Aetna, one of America’s largest health insurance companies, announced Thursday it was completely withdrawing from Obamacare exchanges by 2018, the Washington Examiner reported.
The company had apparently considered staying on in Nevada, where participation in the exchange was a mandatory part of a Medicaid contract that the insurance powerhouse had won. However, during an earnings call, the company announced it wouldn’t be moving forward with the contract.
“Our 2018 participation was required based on a Medicaid contract with the state,” Aetna spokesman T.J. Crawford wrote in an email. “As a result of terminating that contract for unrelated reasons, we will not have a presence on the individual exchange in Nevada.”
Since withdrawing from most of the Obamacare exchanges, the insurance giant has seen a significant financial windfall, beating estimates in the second quarter with 52 percent profit growth.

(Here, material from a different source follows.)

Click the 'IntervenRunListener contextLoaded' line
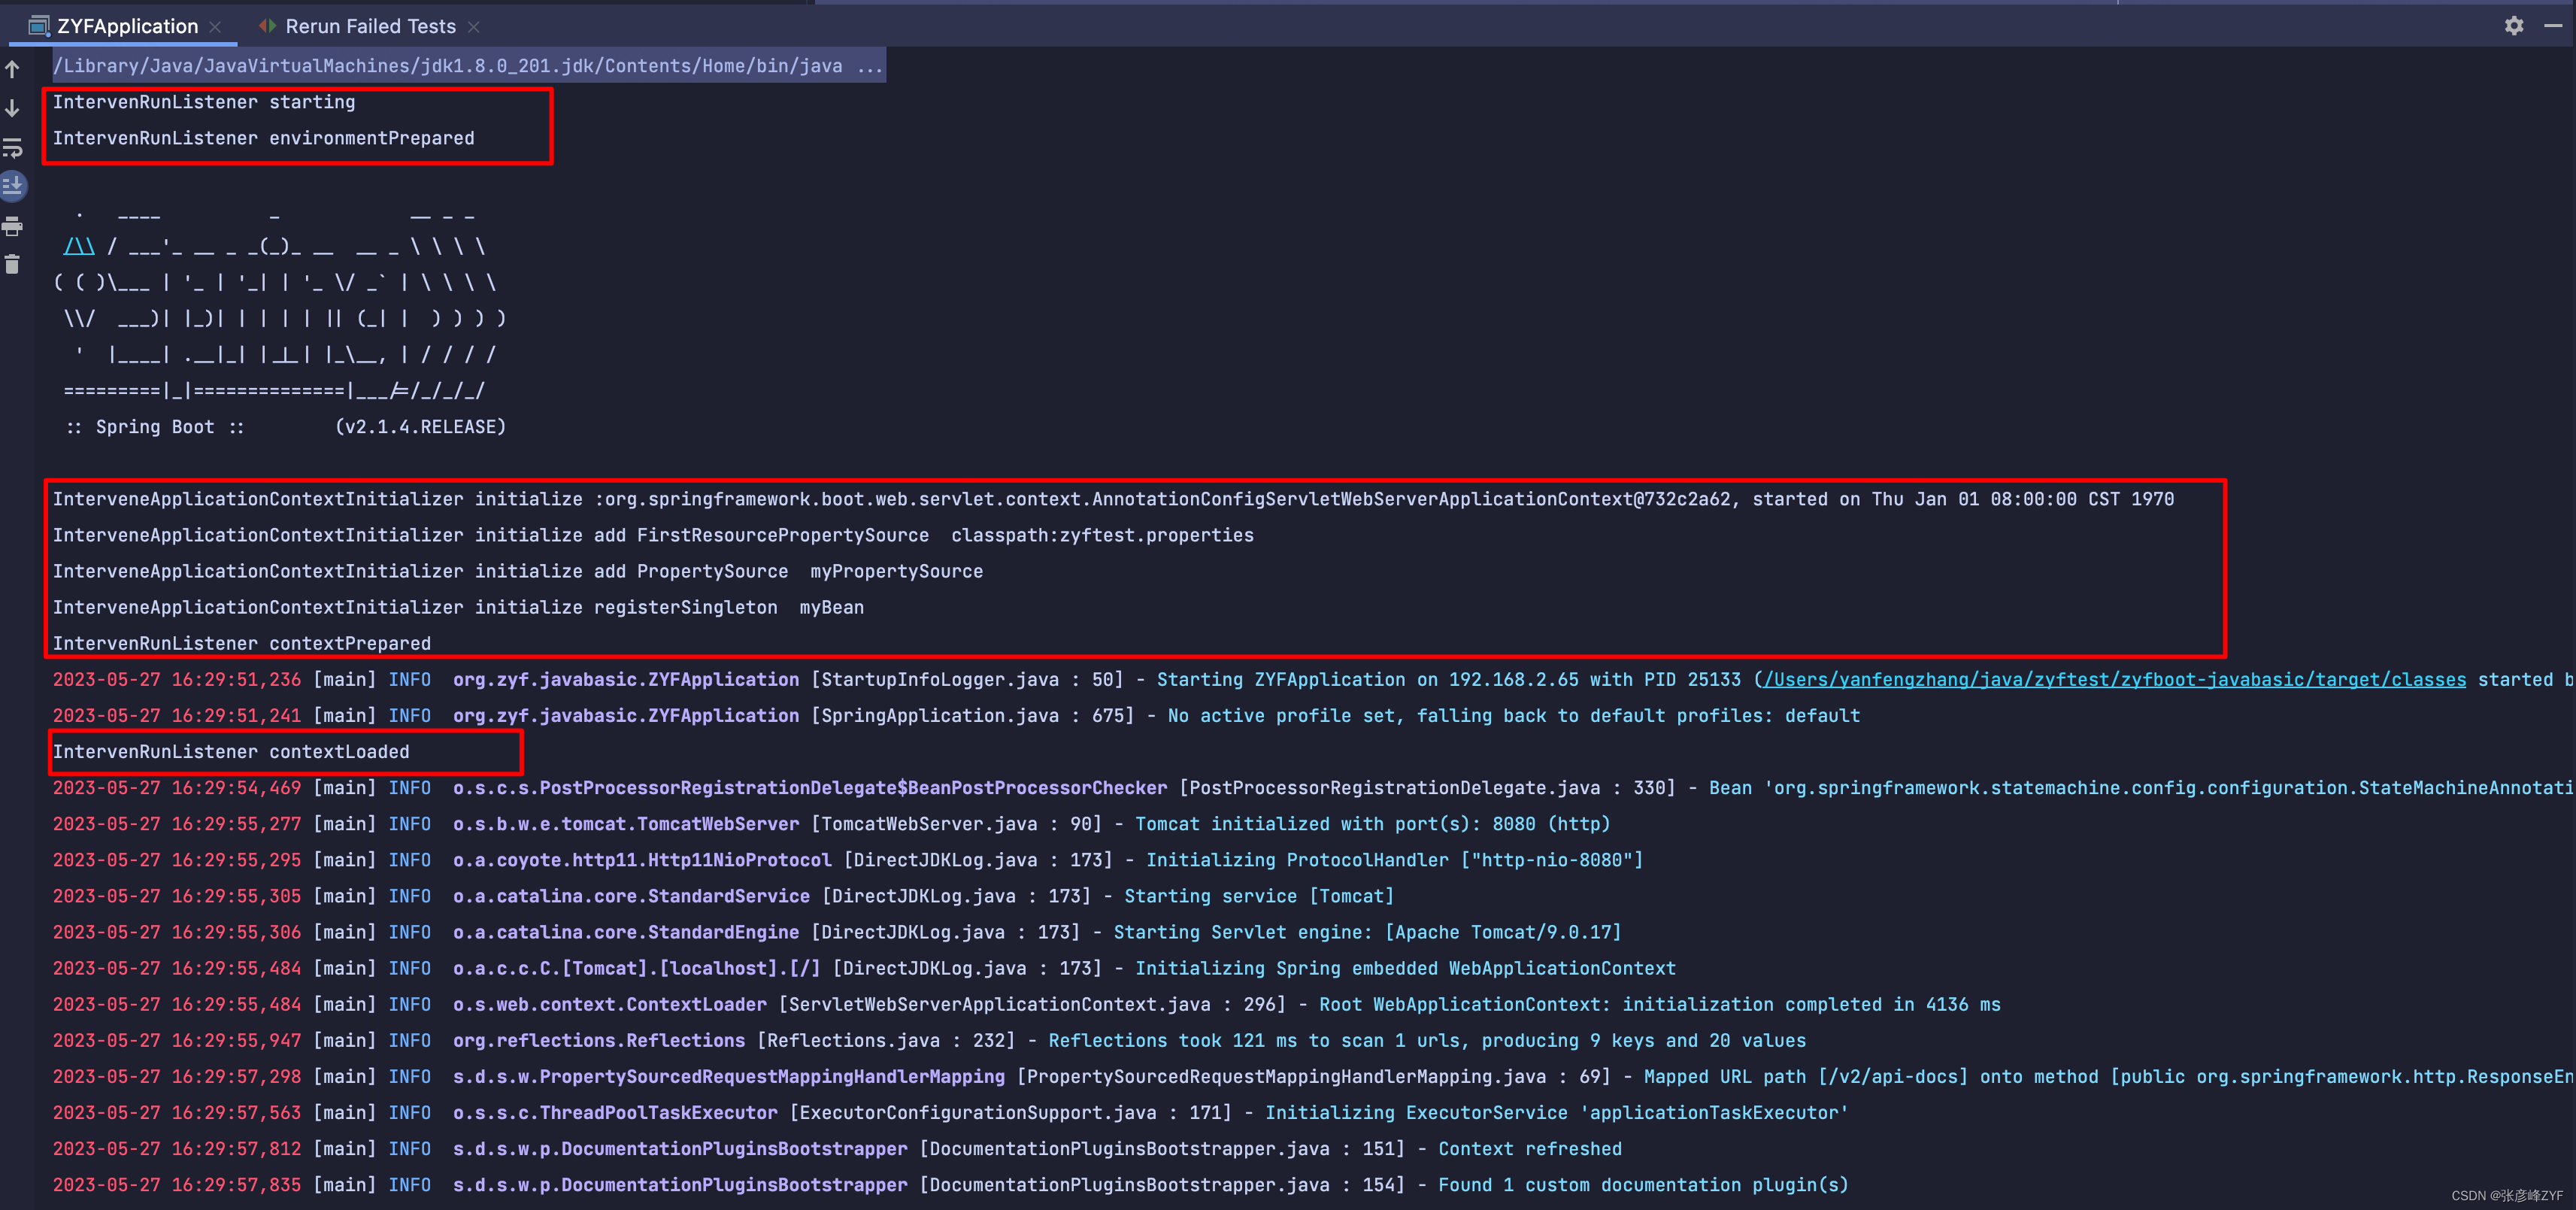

The insurer lost $700 million on the exchanges between 2014 and 2016 and was expected to lose another $200 million in 2017 despite pulling out of most of them.
“What we should do is fix it. So either everyone gets their heads together over in the Senate and the House and does the job that the American people needs them to do, and fix what we already have, or they should move on to something else,” Bertolini said.
“Any business that has the kind of changes this program has seen quarter over quarter, sometimes monthly, would not be able to sustain their business practices for any period of time,” he added. “So when they get it right — which, it can be fixed, it very much can be fixed — and it’s stable, we’ll reconsider participation.”
This seems to be an odd position, considering the relative “stability” the program had between 2010 and Jan. 20 of this year, during which time the Democrats controlled the White House and the Republican Party was thoroughly unwilling to do anything but posture about Obamacare.
It’s good to see where Bertolini’s bread is buttered, but one ought to look at his actions as opposed to his words. Much like every other insurance firm, the company he helms is bowing out of the Affordable Care Act’s exchanges.
Pushing his specious concerns about “stability” and “fixing what we already have,” what we’re left with is another company that’s seen massive losses from exchanges that are disproportionately joined by unhealthy individuals who are a monetary drain on the system. The only way to stabilize that situation is getting rid of the whole rotten structure and starting anew.